このことを母親から聞かされても、私は母親が心配でならなかった。実家から東京に戻っても母親のことが心配で、たびたび電話をかけた。しかし手の不自由な母親が携帯電話を操作することは難しく、母親が電話に出ることは稀であった。

母親が倒れたという連絡を受けたのは、2013年8月中旬であった。その日、高知県では日本での最高気温を記録していた。母親は暑さのために熱中症様の症状が起き、自分で救急車を呼んだ。そして、その救急車が実家に着く前に寝室に置いてあったオマルで用を足そうとして立ち上がった際に転倒し、脊椎の圧迫骨折を起こしたのだ。

ご近所の方たちが駆けつけてきてくれたとき、母親の衣類は尿でびしょびしょになっていたという。駆けつけてくれたご近所の方たちは、その汚れた母親の衣類を脱がし、洗濯してあった衣類を着せてくれた。そして救急車に母親を乗せ、救急車の後を追って病院にまで駆けつけてくれた。なんとありがたいことであろうか。

その日、私は、家族で軽井沢に出かけていた。お盆の帰省ラッシュの時期であり、すぐには高知に帰れそうもなかった。母親の介護をご近所の方たちに頼む以外に選択肢はなかった。母親が入院した病院に行けたのは母親が倒れてから3〜4日後のことであった。

2018年4月7日土曜日

義兄の死

義兄が3月23日に亡くなった。つい数日前に叔母に電話をかけた際に叔母から義兄の死を聞かされた。h叔母も私の姉に電話をかけた際に初めてそのことを姉から知らされたという。おそらく姉は、私の親族のごく一部にしか夫の死を知らせなかったのであろう。ただ、姉夫婦には4人の子と少なくとも4人の孫がいる。家族葬ではあっても決して寂しい葬儀ではなかったであろう。

2013年6月下旬に私の父親が出血性脳梗塞で緊急入院した。そのとき、私は数日間帰省した。姉と姉の長女から國弘家との絶縁を一方的に告げられたのはその時であった。2013年7月1日。この日のことは生涯忘れられない。

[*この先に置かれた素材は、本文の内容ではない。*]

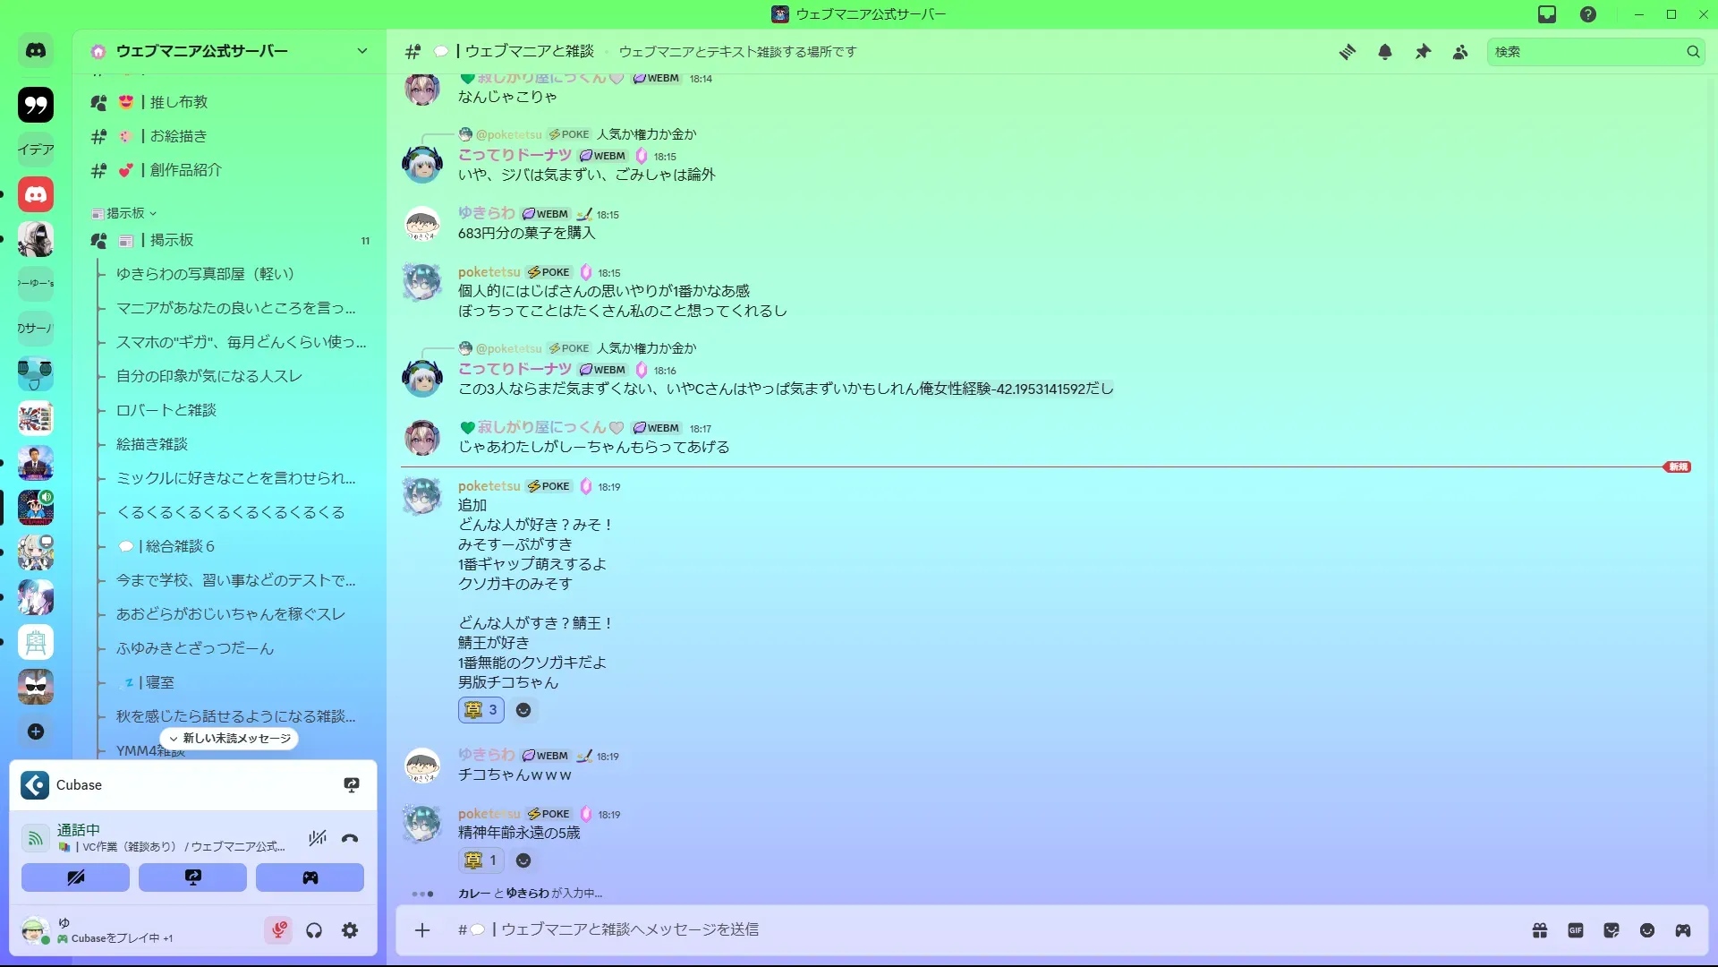The width and height of the screenshot is (1718, 967).
Task: Open the sticker picker
Action: [x=1612, y=930]
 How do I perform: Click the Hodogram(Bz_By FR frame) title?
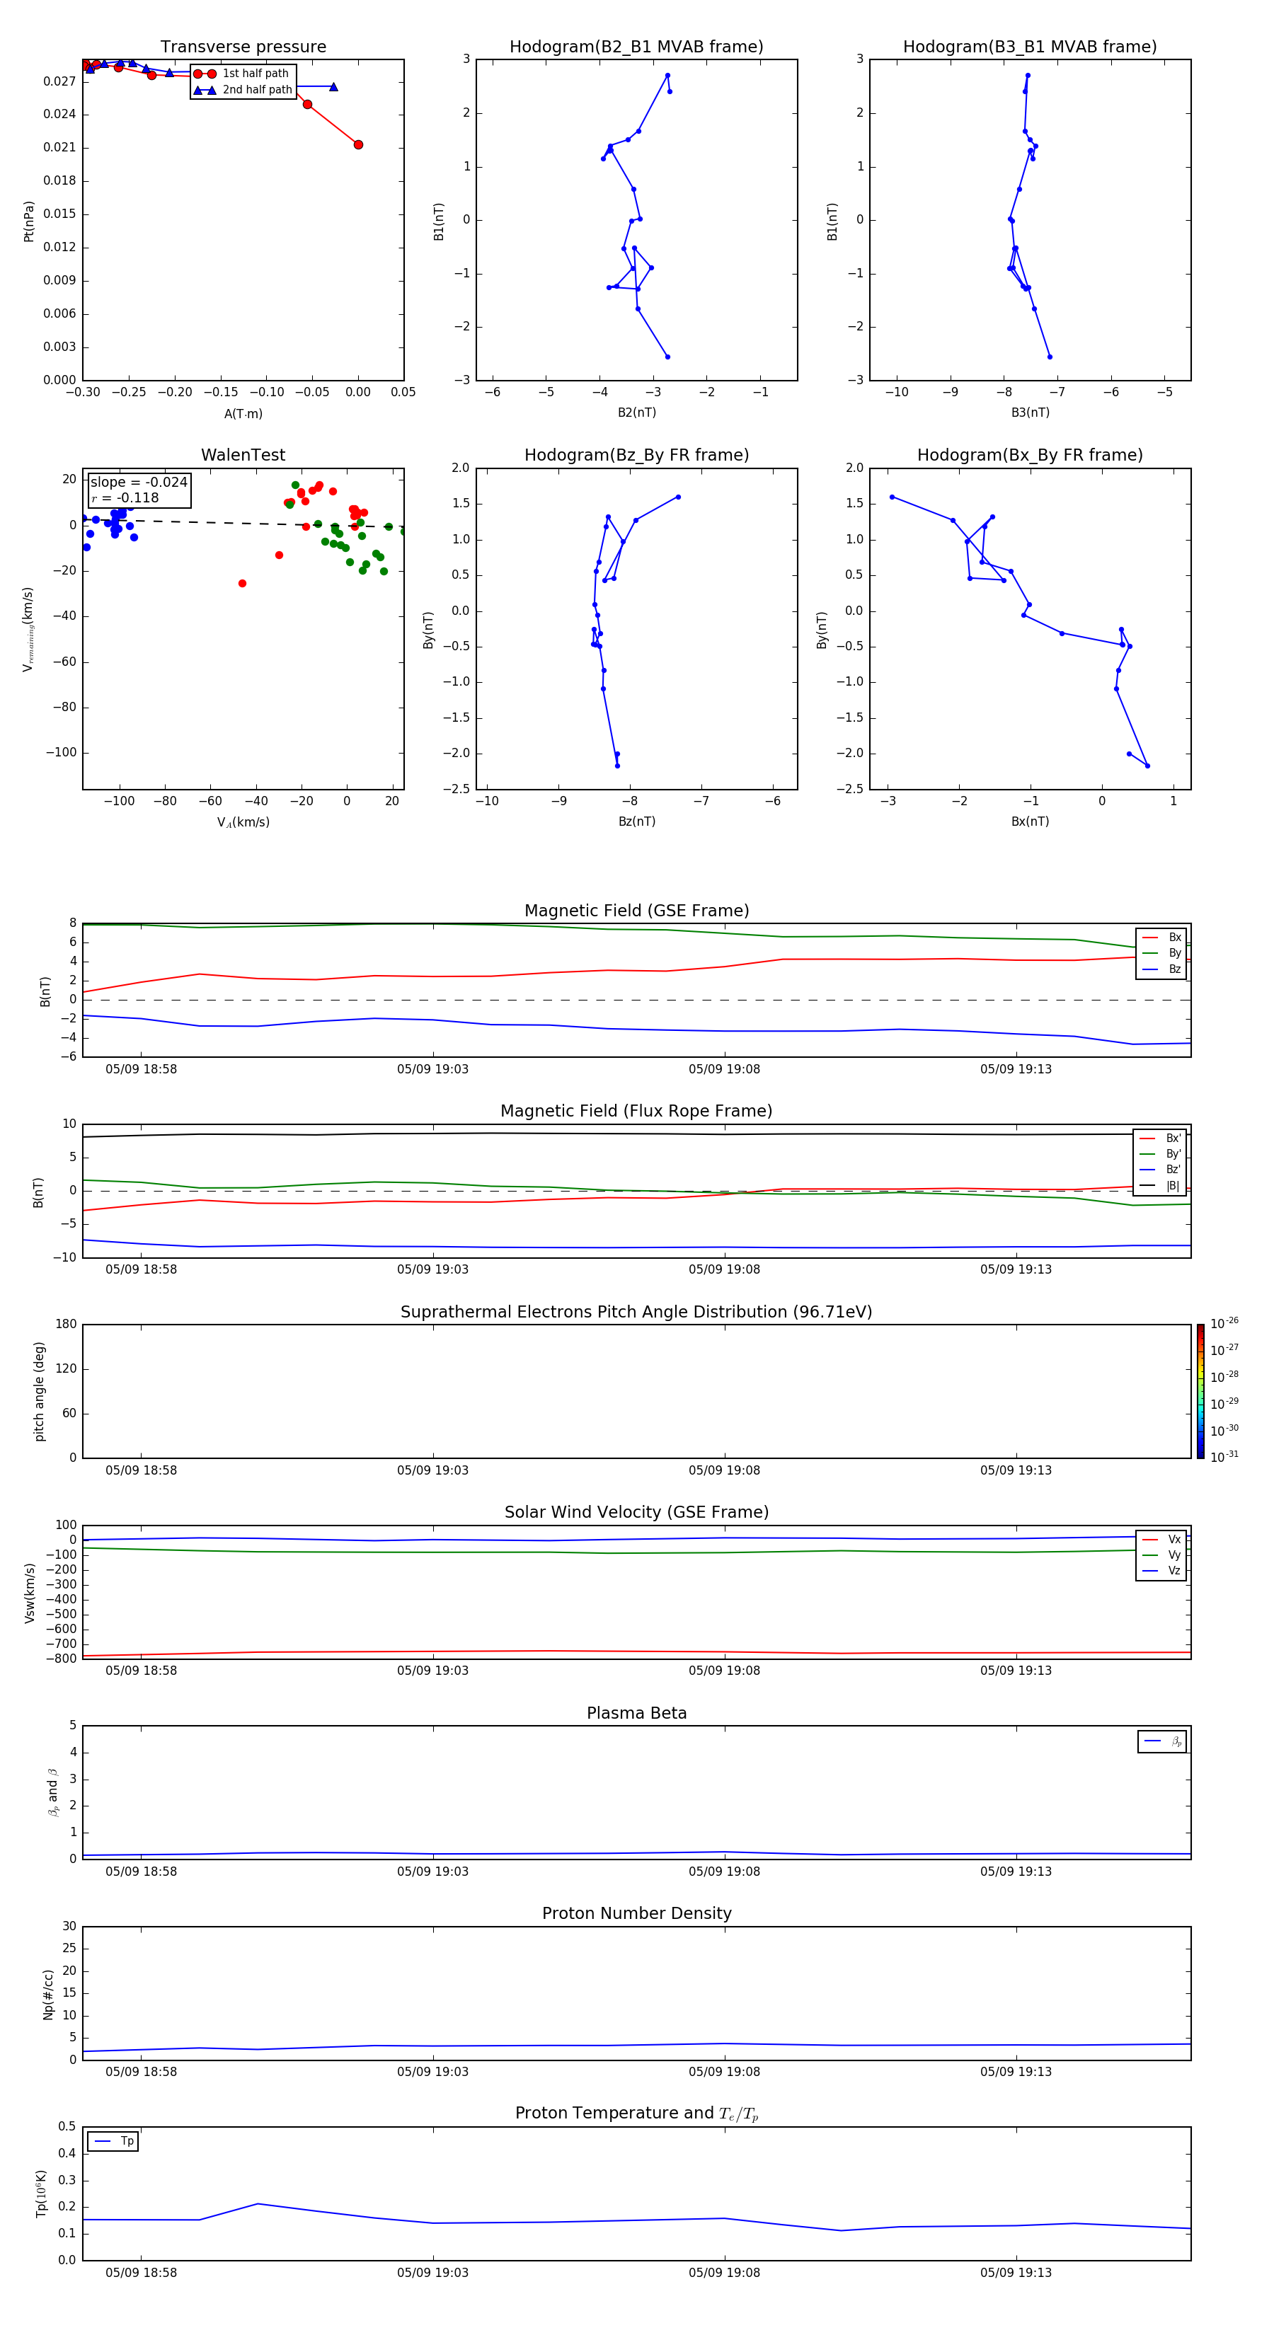pyautogui.click(x=637, y=455)
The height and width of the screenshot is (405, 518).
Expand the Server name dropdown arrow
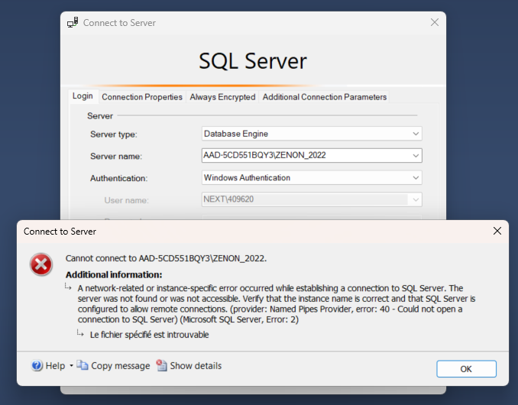[x=416, y=156]
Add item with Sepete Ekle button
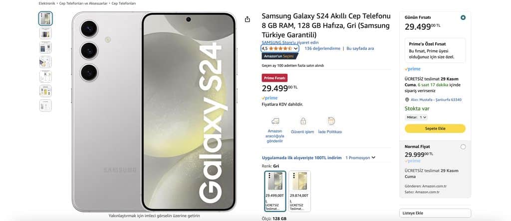This screenshot has height=221, width=511. pyautogui.click(x=435, y=128)
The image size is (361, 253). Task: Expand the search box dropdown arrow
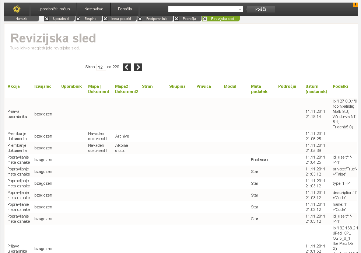coord(240,9)
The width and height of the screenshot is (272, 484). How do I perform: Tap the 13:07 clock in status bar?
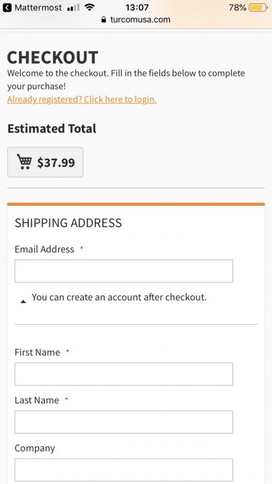click(x=137, y=7)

その日の夕方、私は姉の家を訪ね、姉が住む集合住宅の敷地内で姉と雑談を交わしていた。私がさあホテルに戻ろうとしたとき、姉と姉の長女がかしこっまって私の前に立ち、「幸伸、話がある」と真剣な表情で話し始めた。「何?」と私が尋ねると、「私たちはお母ちゃんと縁を切るから」と姉は言った。その時、私は、またいつもの親子喧嘩でもしたのか、程度にしか受け取らなかった。しかしその3週間ほどあとに姉は両親宛に絶縁状を送ってきた。その絶縁状の末尾には「さようなら」と書かれていたらしい。「らしい」と表現したのは、私は、その絶縁状を母親の死後まで手に取って読まなかったからである。3回目に私が帰省したとき、母親は姉から送られてきた絶縁状の文面を何度も私に繰り返し話しては悲しんだ。このときの母親の嘆き様を私は生涯忘れないであろう。

姉が両親宛に絶縁状を送りつけてきた直後の2013年8月13日、母親は自宅で転倒し、救急車で国立高知病院に搬送された。救急車が実家に着く前にご近所の人たちが病院に駆けつけてくれ、姉に電話連絡し、母親の搬送先が決まったら病院に来てくれるよう繰り返し頼んだ。しかし姉は、「國弘家とはすで縁を切った。絶縁状も送ったので母親を見舞いにはいかない、葬式にもいかない。これは家族会議で決めた。ご近所の人たちに迷惑をかけるわけにはいかないから、母親はおいたまま帰って」と言ったという。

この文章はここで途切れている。